Der Konsens: Auch bei Hilfen für Banken werden deren Staaten nicht aus der Haftung entlassen. Weder heute – noch künftig. Weder heute: Das ist gesichert. Denn die Hilfen werden vom Rettungsschirm EFSF vergeben, der nur Staaten unterstützen darf. In diesem Fall ist es Spanien, vertreten durch seinen Bankenrettungsfonds FROB, der mit dem Geld Institute rekapitalisiert. Damit ist klar, dass Madrid haftet.

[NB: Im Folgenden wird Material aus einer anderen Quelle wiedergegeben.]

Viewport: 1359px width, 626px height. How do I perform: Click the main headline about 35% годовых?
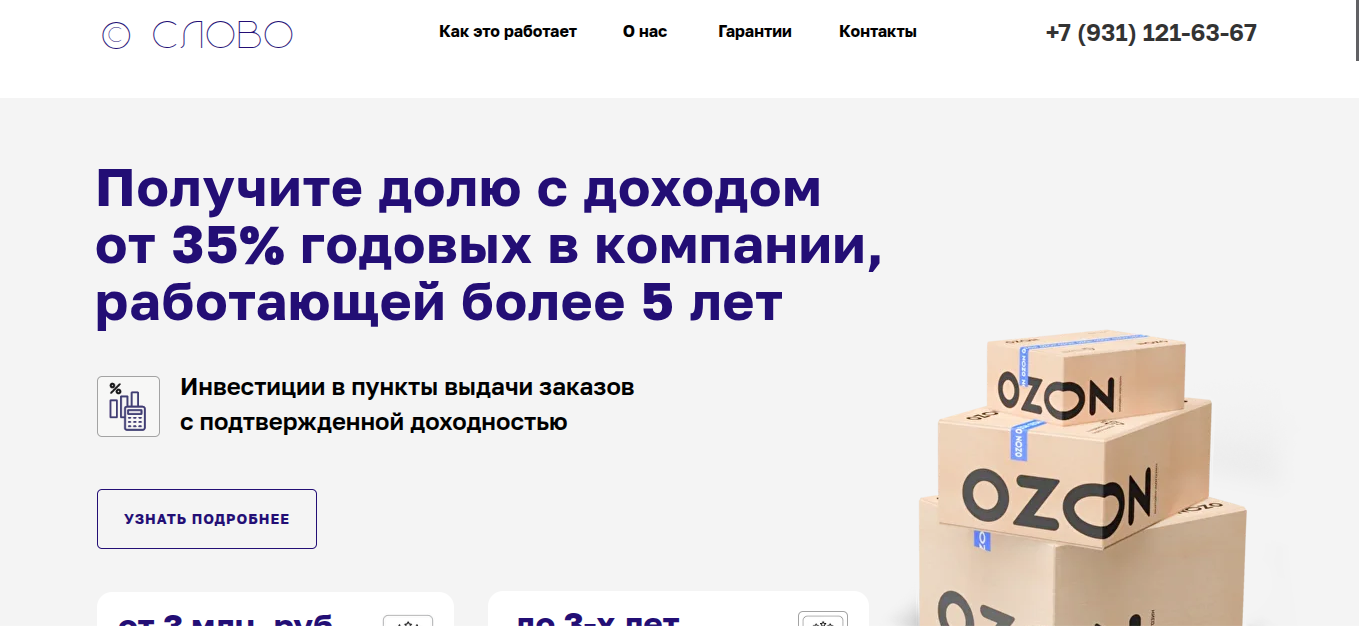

Aber für die Zukunft ist die Frage heftig umstritten. Laut Finanzminister Schäuble bürgt auch bei Bankenhilfen aus dem künftigen ESM zuerst der betreffende Staat. Euro-Gruppen-Chef Juncker und ESM-Chef Regling widersprechen: Der Staat werde aus der Haftung entlassen. Das Risiko bliebe dann beim ESM und damit bei allen Steuerzahlern der Eurozone. Kanzlerin Merkel erklärt freimütig, über die Haftungsfrage habe man in der langen Gipfelnacht gar nicht gesprochen. Aber es war das erklärte Ziel, die Verkettung von Staat und Banken zu durchbrechen. Denn läuft die Bankenhilfe über den Staat, erhöht sie dessen Schuldenstand und treibt seine Anleihezinsen weiter in die Höhe – wie jetzt in Spanien geschehen.
Doch den Plan von Brüssel dürfte es in Berlin nicht spielen. Die Abgeordneten haben ihre Zustimmung zur Spanienhilfe davon abhängig gemacht, dass sie noch einmal gefragt werden, wenn sich bei einer Übertragung auf den ESM die Haftung ändert. Bei den Wählern von SPD und Grünen ist ein Bürgen für ausländische Banken schwer vermittelbar. Und innerhalb der Koalition dürfte zumindest die bayerische CSU ausscheren. Der deutsche Parlamentarismus zeigt also Zähne gegenüber den Visionen der Euroretter.